The Corner

AP Abortion Data

The Associated Press recently revisited U.S. abortion data, a troubled area of public-health reporting with significant gaps and omissions, and reported persistence of what are now embedded patterns. A majority (54 percent) of women and girls who obtain abortions were using contraceptives at the time they became pregnant. The majority are also unmarried, in their 20s and 30s, have a child, report a religious affiliation, and are poor.

Most of these factors continue longtime characteristics, except for the growth in unmarried status for 20-year-olds, among whom what even the Guttmacher Institute refers to as a lack of “stable partner relationships” is a factor in a high abortion rate. The AP says that total abortions are “nearly 1 million,” but this number almost assuredly misses California, New Hampshire, and other states with dismal or no reporting laws. The true number of abortions has lingered in the 1.2 million to 1.3 million range since the late 1990s, and no reason exists to think that final numbers for 2011 and 2012 will be better.

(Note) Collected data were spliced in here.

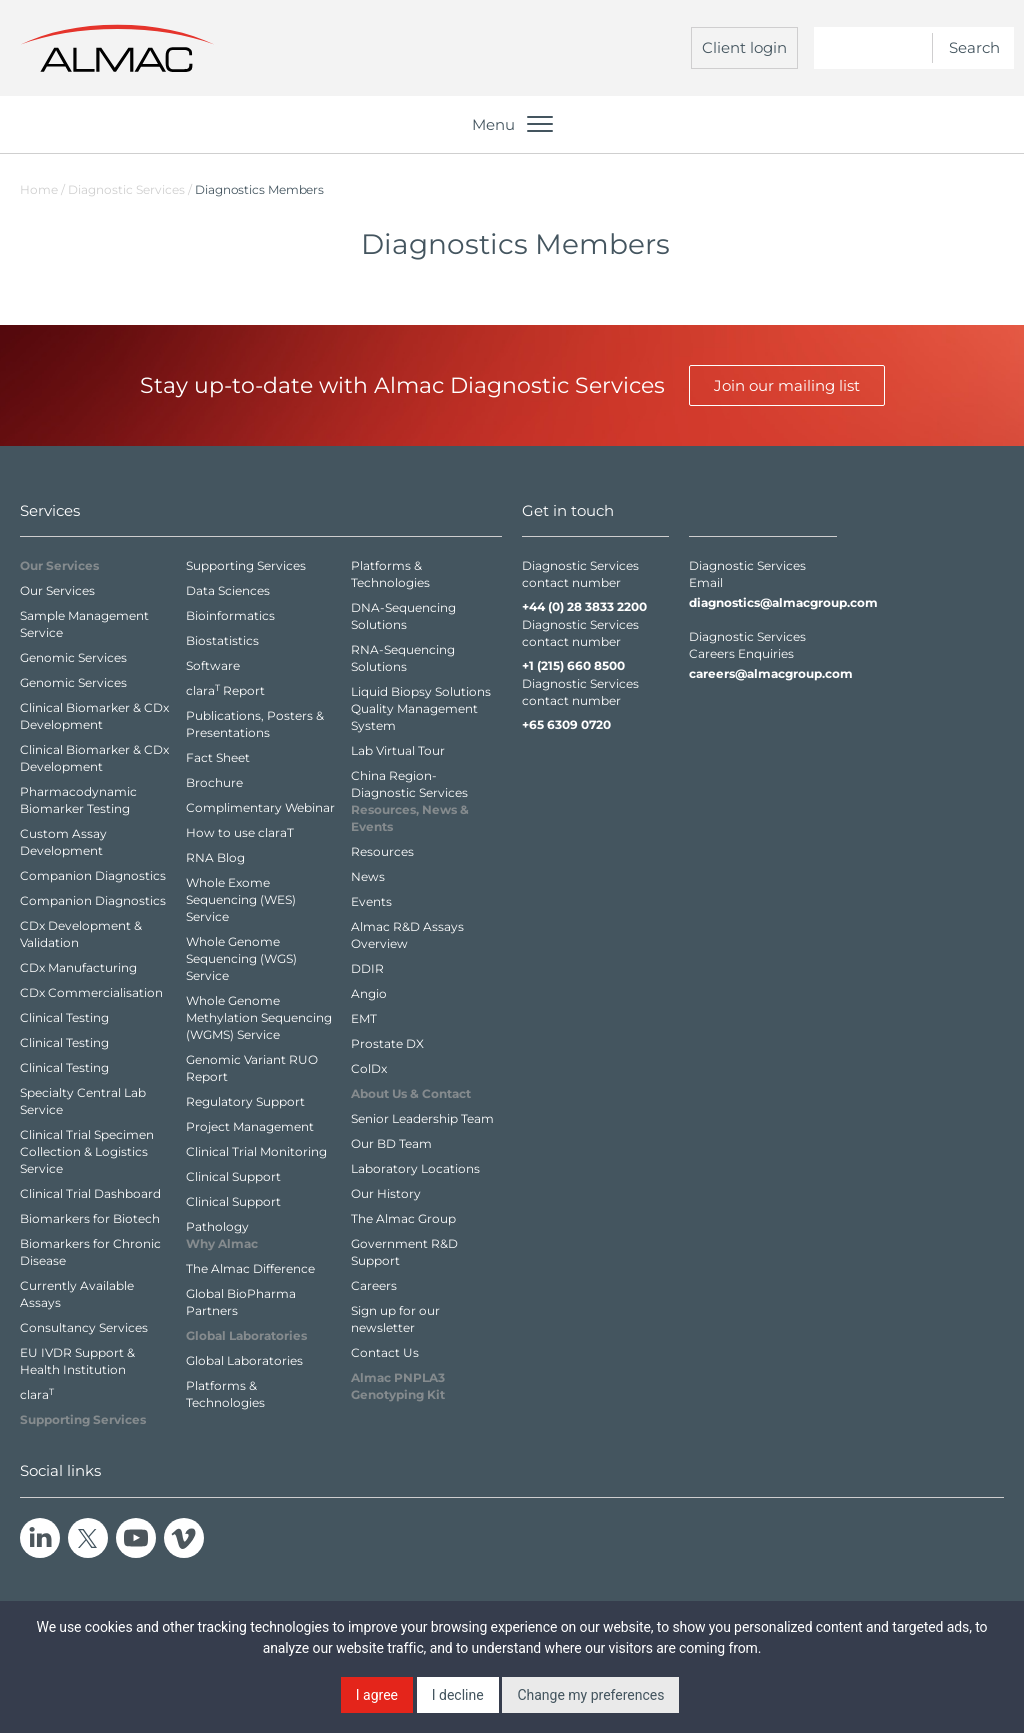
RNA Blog (215, 857)
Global (246, 1335)
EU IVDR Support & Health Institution (77, 1361)
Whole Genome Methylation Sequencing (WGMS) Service (259, 1017)
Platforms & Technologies (225, 1394)
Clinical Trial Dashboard (90, 1193)
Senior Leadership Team (422, 1118)
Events (371, 901)
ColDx (369, 1068)
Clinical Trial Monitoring (256, 1151)
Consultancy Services (84, 1327)
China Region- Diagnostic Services (409, 784)
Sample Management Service (84, 624)
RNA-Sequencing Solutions (403, 658)
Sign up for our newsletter (395, 1319)
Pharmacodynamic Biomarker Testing (78, 800)
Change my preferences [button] (590, 1695)
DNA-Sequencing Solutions (403, 616)
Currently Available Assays (77, 1294)
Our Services (57, 590)
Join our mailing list (787, 385)
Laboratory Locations (415, 1168)
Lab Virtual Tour (398, 750)
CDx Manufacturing (78, 967)
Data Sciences (228, 590)
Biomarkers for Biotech (90, 1218)
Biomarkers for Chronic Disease (90, 1252)
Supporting (83, 1419)
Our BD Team (391, 1143)
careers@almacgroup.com (762, 673)
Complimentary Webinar (260, 807)
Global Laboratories (244, 1360)
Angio (369, 993)
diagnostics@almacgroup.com (762, 602)
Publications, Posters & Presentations (255, 724)
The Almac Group (403, 1218)
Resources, (410, 818)
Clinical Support (233, 1176)
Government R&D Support (404, 1252)
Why (222, 1243)
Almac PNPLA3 (398, 1386)
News (368, 876)
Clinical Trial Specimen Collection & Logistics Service (87, 1151)
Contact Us (385, 1352)
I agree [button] (377, 1695)
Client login (744, 47)
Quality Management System (414, 717)
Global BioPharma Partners (241, 1302)
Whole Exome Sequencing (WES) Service (241, 899)
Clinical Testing (64, 1017)
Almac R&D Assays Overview (407, 935)
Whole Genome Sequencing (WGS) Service (241, 958)
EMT (364, 1018)
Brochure (214, 782)
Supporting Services (246, 565)
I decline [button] (458, 1695)
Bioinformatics (230, 615)
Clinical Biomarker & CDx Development (94, 716)
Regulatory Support (245, 1101)
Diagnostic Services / (131, 189)
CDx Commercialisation (91, 992)
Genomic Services (73, 657)
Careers (374, 1285)
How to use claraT (240, 832)
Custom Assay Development (63, 842)
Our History (386, 1193)
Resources (382, 851)
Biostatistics (222, 640)
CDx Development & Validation (81, 934)
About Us (411, 1093)
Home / (42, 189)
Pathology (217, 1226)
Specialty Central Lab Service (83, 1101)
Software (213, 665)
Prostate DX (387, 1043)
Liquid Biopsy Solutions (421, 691)
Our (59, 565)
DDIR (367, 968)
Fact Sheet (218, 757)
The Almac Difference (250, 1268)
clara (37, 1394)
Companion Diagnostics (93, 875)
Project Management (250, 1126)
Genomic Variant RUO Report (252, 1068)
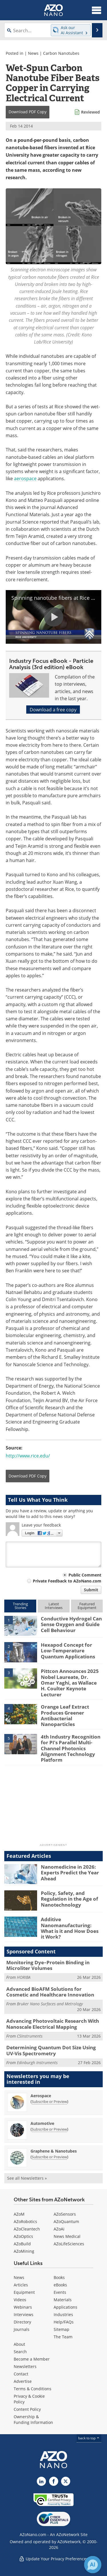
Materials (63, 2299)
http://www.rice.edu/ (28, 1456)
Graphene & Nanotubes (54, 2151)
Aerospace (41, 2095)
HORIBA (24, 1977)
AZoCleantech (27, 2229)
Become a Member (32, 2359)
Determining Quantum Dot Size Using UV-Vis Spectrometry (51, 2050)
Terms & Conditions (32, 2388)
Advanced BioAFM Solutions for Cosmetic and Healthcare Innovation (50, 1992)
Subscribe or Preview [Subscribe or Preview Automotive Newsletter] (49, 2129)
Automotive (42, 2123)
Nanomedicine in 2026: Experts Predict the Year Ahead (70, 1873)
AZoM (19, 2214)
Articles (21, 2285)
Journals (21, 2329)
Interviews (23, 2314)
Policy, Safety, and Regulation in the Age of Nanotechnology (69, 1899)
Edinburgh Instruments (37, 2062)
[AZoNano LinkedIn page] (41, 2481)
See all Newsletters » (27, 2178)
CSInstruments (30, 2036)
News (33, 53)
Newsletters (25, 2366)
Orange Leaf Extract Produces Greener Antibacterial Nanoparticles (65, 1715)
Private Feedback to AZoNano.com (67, 1581)
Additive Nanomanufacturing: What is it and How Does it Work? (69, 1928)
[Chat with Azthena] (92, 2564)
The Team (63, 2336)
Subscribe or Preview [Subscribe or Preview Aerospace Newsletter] (49, 2101)
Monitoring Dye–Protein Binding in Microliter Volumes (48, 1965)
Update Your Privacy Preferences (53, 2558)
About (19, 2344)
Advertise (23, 2381)
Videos (20, 2299)
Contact (21, 2374)
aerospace (25, 478)
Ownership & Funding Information (33, 2419)
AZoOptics (23, 2236)
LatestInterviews (53, 1605)
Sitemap (61, 2329)
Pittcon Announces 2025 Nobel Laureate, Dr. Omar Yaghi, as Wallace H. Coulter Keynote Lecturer (70, 1683)
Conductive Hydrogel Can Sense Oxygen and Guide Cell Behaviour (71, 1624)
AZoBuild (22, 2243)
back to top (89, 2438)
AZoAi (59, 2229)
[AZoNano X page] (65, 2481)
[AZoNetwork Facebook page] (53, 2481)
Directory (22, 2322)
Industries (63, 2314)
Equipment (24, 2292)
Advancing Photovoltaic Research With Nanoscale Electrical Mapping (52, 2024)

Societally, a lethal cul de sac appears to have been reached. A stagnant economy with high unemployment among recent college graduates, a retreat from marriage, daunting debt, an antagonistic culture between the sexes, and persistent racial disparities in abortion rates — all combine to put more women and children at risk.

Solutions must tackle each of these problems in turn. Pregnancy resource centers must continue to expand an encouraging urban presence that does not yet match the scale of the problem. A vision of holistic sexuality needs more of the actualization that is happening now at places like the Gianna Centers in New York and New Jersey. Moreover, the debt crisis for young graduates must be recognized as a major threat to marriage and family life.

The next generation is our hope, but to meet its potential it must have hope.

— Charles A. “Chuck” Donovan is the president of the Charlotte Lozier Institute.